(Collection entries)
__________

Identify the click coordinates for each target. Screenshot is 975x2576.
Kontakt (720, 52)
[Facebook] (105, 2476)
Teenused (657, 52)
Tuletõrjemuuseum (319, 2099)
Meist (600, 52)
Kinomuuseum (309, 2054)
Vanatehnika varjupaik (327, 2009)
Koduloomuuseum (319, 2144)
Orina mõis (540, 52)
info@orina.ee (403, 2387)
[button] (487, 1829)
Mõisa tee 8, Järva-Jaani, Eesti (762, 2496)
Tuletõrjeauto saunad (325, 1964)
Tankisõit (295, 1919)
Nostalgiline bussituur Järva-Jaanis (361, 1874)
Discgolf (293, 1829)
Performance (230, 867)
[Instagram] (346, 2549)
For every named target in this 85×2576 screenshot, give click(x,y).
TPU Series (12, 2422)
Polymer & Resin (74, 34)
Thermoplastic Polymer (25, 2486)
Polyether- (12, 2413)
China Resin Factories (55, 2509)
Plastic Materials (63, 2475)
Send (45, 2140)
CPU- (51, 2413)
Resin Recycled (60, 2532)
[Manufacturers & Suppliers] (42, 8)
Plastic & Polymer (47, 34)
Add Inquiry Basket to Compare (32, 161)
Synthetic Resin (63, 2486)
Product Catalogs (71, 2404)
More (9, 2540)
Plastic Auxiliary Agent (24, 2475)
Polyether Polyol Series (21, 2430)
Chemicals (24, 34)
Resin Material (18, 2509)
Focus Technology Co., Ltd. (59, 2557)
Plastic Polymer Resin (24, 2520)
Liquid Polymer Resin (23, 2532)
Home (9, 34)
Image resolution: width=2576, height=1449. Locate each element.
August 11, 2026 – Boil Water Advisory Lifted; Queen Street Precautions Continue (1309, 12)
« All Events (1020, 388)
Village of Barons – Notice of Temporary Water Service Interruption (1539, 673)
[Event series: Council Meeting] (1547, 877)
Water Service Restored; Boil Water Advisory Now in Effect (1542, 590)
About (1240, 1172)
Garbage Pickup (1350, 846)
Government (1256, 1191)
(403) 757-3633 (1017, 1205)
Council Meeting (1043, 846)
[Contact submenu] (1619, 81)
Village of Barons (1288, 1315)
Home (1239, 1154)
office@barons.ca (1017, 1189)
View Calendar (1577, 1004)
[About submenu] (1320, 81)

__________

WHAT THE TASK REQUIRES:
Look through the records and copy every line that has the word "Service".

RESPONSE TO THE TASK:
Village of Barons – Notice of Temporary Water Service Interruption (1539, 673)
Water Service Restored; Boil Water Advisory Now in Effect (1542, 590)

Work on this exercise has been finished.